My first and perhaps only attempt to make fire without virtue of a modern appliance such as matches was probably when I was around eight years of age and likely had to do with a show or a movie I’d seen on television or can be blamed on the Camp Fire girls manual, an organization to which I belonged first as a seven-year-old Bluebird and then for about a year as a grown up Camp Fire girl, and if you are puzzled by that statement then you have never been a seven-year-old Bluebird. As I was a good girl with a healthy fear of accidental arson and didn’t go around making fire with the aid of modern appliances when I was younger, then it may very well be that this was my first attempt with fire at all. And, as I was a good girl and cautious about things like that, it’s curious I don’t recollect an adult being involved, which means a movie or television show or the Camp Fire girl manual had convinced me that though matches were verboten, the attempt at proving myself a full-fledged human being with intellectual command over sticks and brush in brewing a flame was only natural, as I was human.
I knew rubbing two sticks together was supposed to do the trick, if you could rub them hard and long enough to evoke a spark that might fall to carefully mounded brush and ignite it with some blowing. Adults and children did it in movies. Certainly, it couldn’t be that hard. Early man possessed fire so command of that elemental force wouldn’t be that hard for a twentieth century girl who belonged to a cars and toasters world cooked up by complex chemistry. Whatever early humans could do, I could do better. At least I think those were my thoughts, but I believe I also may have had within me a healthy amount of doubt as to my ability, fire after all being mysterious even to a twentieth century girl, which was why that first attempt at making one au naturale felt like a momentous, almost sacred occasion.
A matter of decision.
I shall make fire with my own two hands and two sticks.

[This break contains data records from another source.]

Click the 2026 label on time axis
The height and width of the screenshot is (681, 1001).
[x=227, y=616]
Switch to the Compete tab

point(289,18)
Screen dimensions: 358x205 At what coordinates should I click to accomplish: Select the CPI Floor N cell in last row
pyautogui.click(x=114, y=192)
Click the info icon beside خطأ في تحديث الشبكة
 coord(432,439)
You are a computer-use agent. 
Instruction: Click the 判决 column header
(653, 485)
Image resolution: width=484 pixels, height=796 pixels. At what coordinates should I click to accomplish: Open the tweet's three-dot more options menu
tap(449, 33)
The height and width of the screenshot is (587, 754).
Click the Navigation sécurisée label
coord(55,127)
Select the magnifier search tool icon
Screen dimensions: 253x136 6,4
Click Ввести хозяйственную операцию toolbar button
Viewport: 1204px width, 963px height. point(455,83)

In the movies, one stick was always braced on the ground and the second rubbed furiously over it crosswise, giving the impression that the braced stick was the mother of the spark and the rubbing stick was in inviolate tool, which confused me as they were both wood so why couldn’t the rubbing stick give the first spark? Whatever, I braced the larger stick and dutifully rubbed the second, smaller stick against it. And I rubbed and I rubbed and I rubbed. I rubbed so hard my hands hurt, and rubbed some more. Every so often I’d stop to feel the point where I was struggling to rub those two sticks together, though they kept slipping. Was it hot? Was it even warm? In the movies, two sticks rubbed together made a fire pretty quickly, so why was nothing happening? Or had fire been about to happen but my stopping to check for heat ruined the effort? Back to rubbing and rubbing the sticks, but my raw hands were going to catch fire before those sticks produced any spark. When I stopped, I was no longer the master of my fate, confidant in human intelligence alone being enough to wrest a person, in the space of a life time, out of the primal mud into even a homely, wooden rocking chair beside a brick hearth.
Around that time, I also tried banging rocks together with the idea of breaking them down and forming a crude tool, an effort which was, again, only demeaning and made me finally scared that if and when one did shatter I might lose an eye to a flying shard.

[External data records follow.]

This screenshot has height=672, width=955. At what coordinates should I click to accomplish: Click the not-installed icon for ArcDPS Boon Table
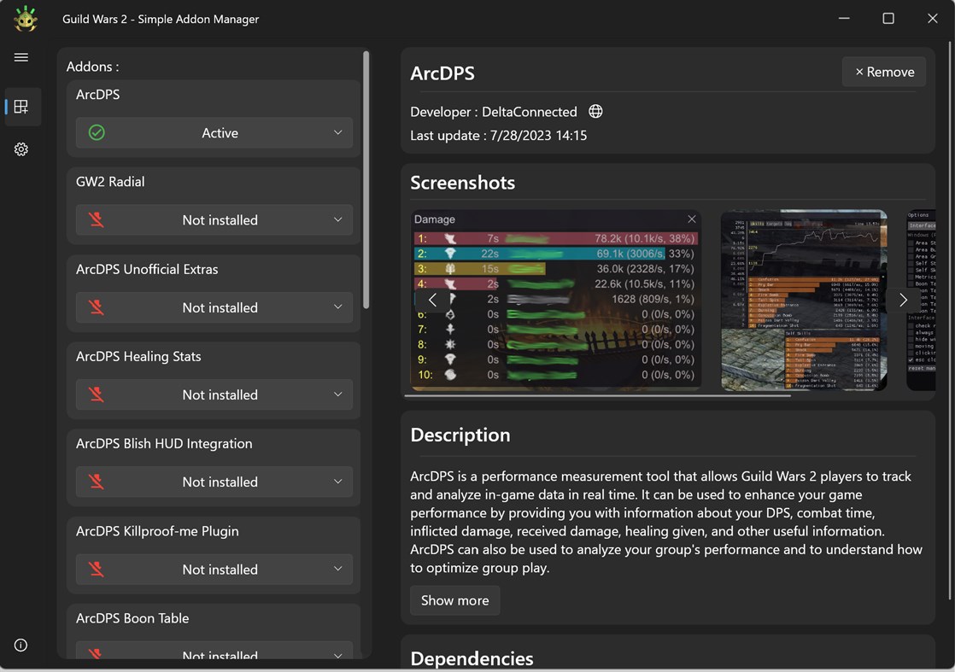point(96,654)
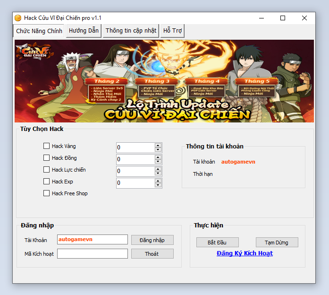329x295 pixels.
Task: Enable the Hack Vàng checkbox
Action: (x=47, y=146)
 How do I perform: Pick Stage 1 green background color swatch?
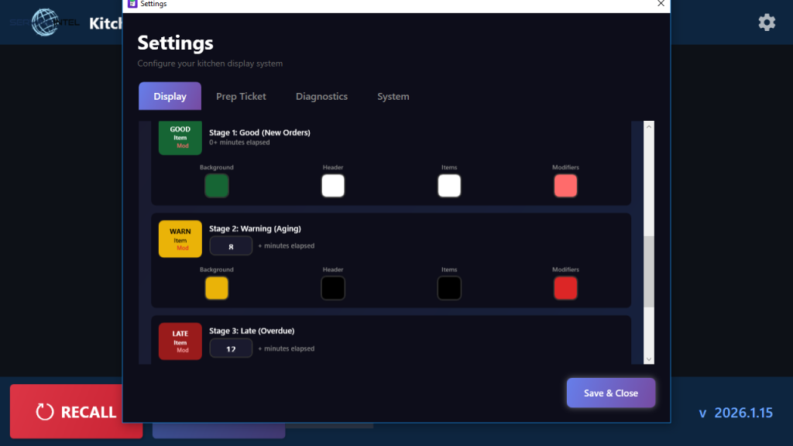pos(217,186)
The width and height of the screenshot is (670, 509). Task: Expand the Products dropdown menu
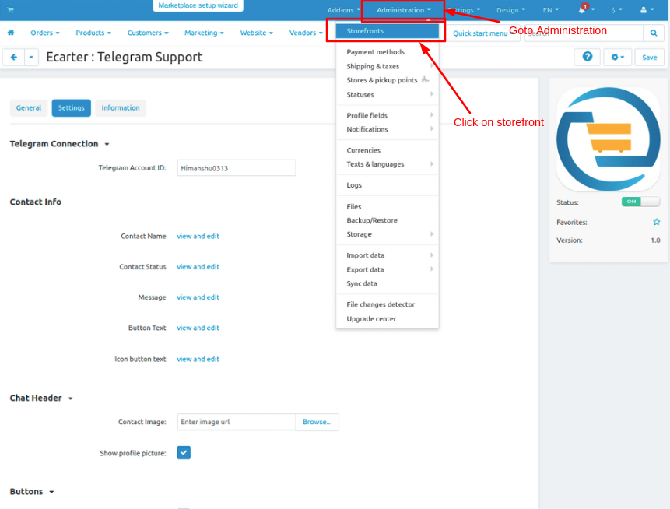93,33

A little later came another experiment with paper and a magnifying glass that did work, which it was going to in the desert with the summer sun beating down over your head. But it didn’t count because glass was a modern convenience.

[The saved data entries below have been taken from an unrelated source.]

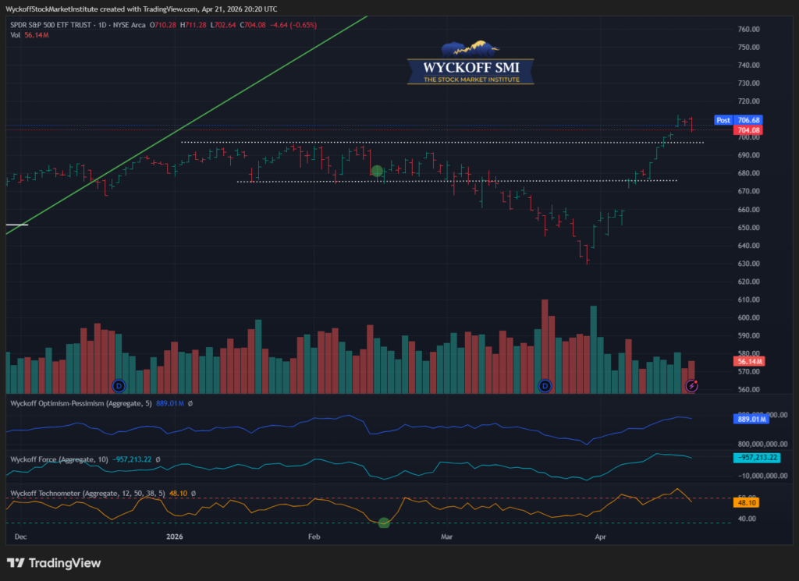Click the ø symbol beside Optimism-Pessimism value
The height and width of the screenshot is (581, 799).
190,403

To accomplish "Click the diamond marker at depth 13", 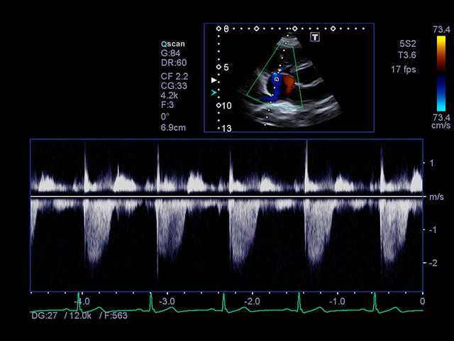I will 218,128.
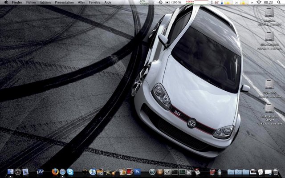The image size is (285, 178).
Task: Select the Tiger HDD desktop drive
Action: 269,85
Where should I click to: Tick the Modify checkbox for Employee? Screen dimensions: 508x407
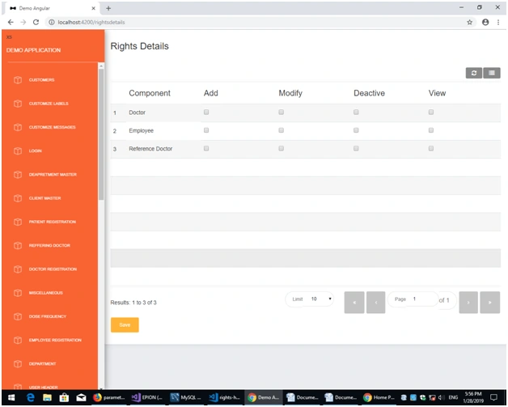tap(281, 130)
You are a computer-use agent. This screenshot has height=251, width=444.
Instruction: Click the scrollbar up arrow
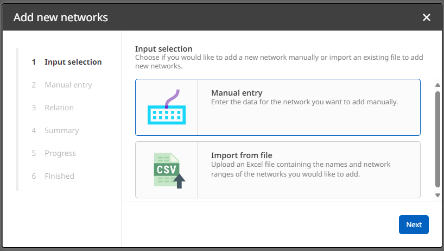tap(437, 85)
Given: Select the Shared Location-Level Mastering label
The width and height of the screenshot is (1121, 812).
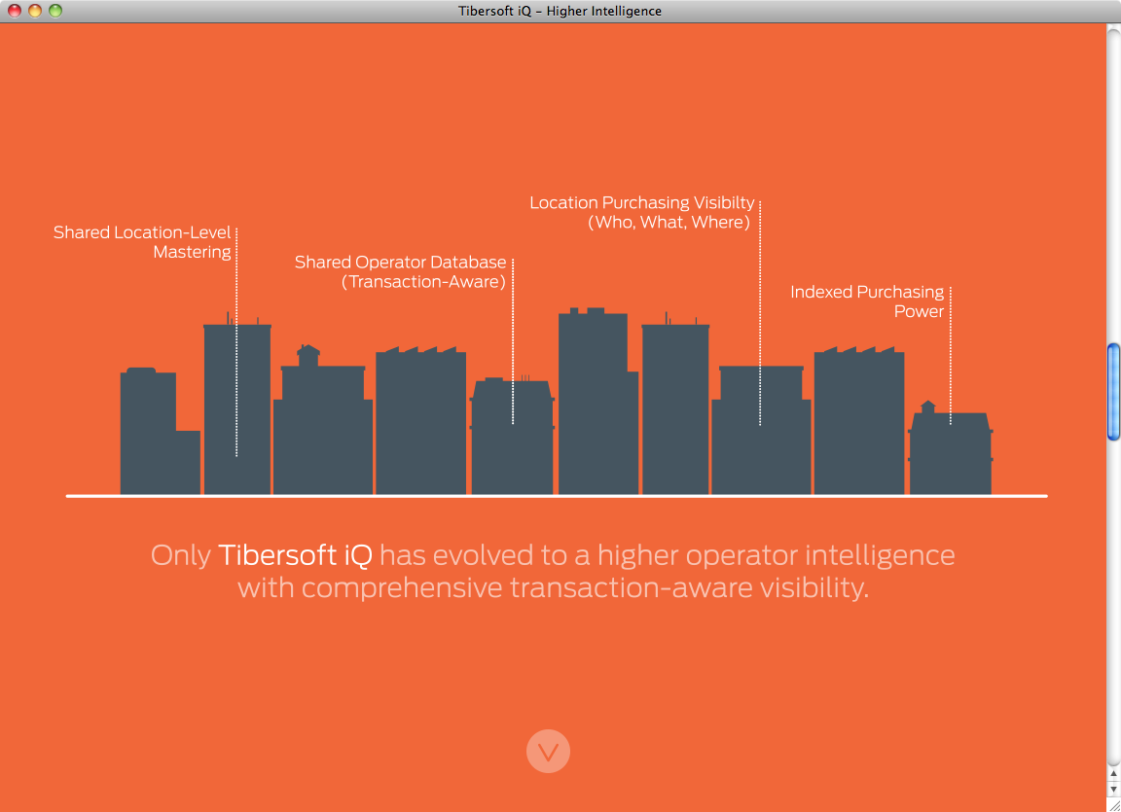Looking at the screenshot, I should (x=143, y=242).
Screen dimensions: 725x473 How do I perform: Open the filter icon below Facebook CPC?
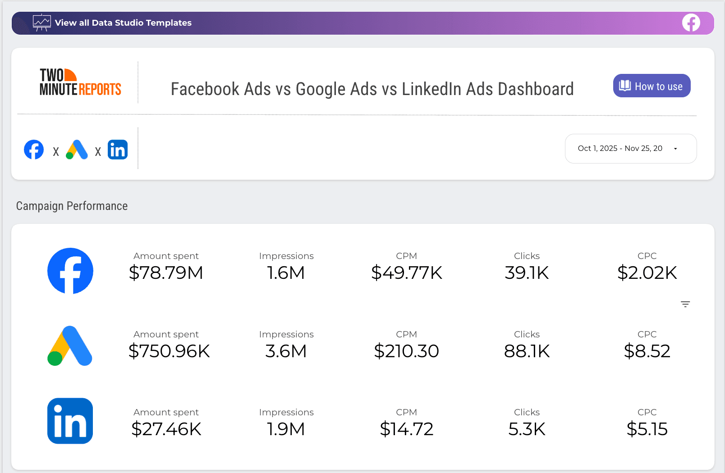click(x=685, y=305)
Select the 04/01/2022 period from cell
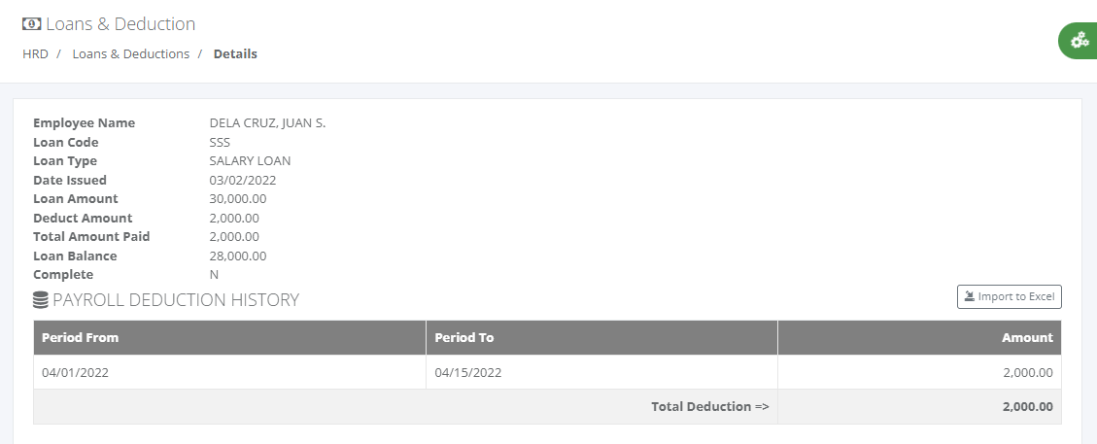This screenshot has width=1097, height=444. pos(229,372)
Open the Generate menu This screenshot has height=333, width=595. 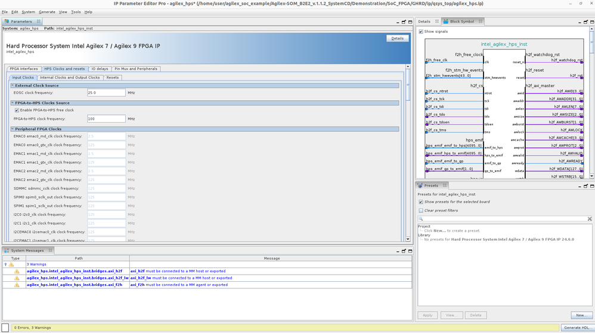[47, 12]
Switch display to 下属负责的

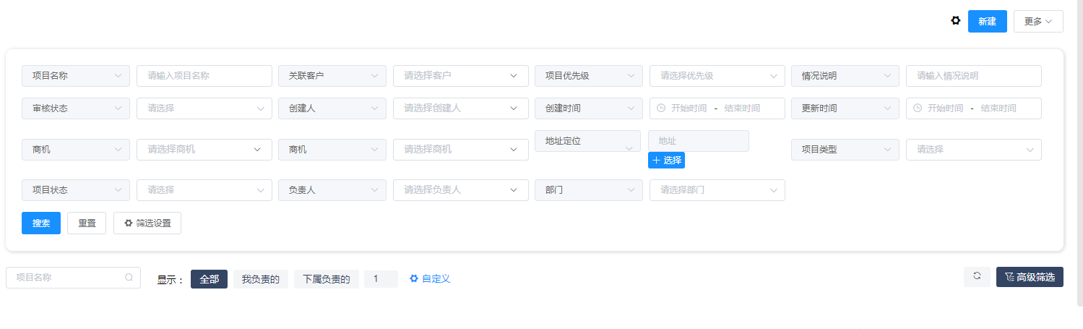point(326,279)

I couldn’t break rocks and make a simple tool. I couldn’t make fire. I could read and write and do rudimentary math so what the hell did it mean about human beings that one could ably read a book, a supposedly higher intellectual task, but not be able to make fire, which I’d been led to believe was a taken-for-granted birthright of those with two legs and thumbs? What did it mean that the best tool I could manage to make with my own two hands was a gnawed down stick when I’d been taught that we far surpassed Stone Age peoples in intelligence?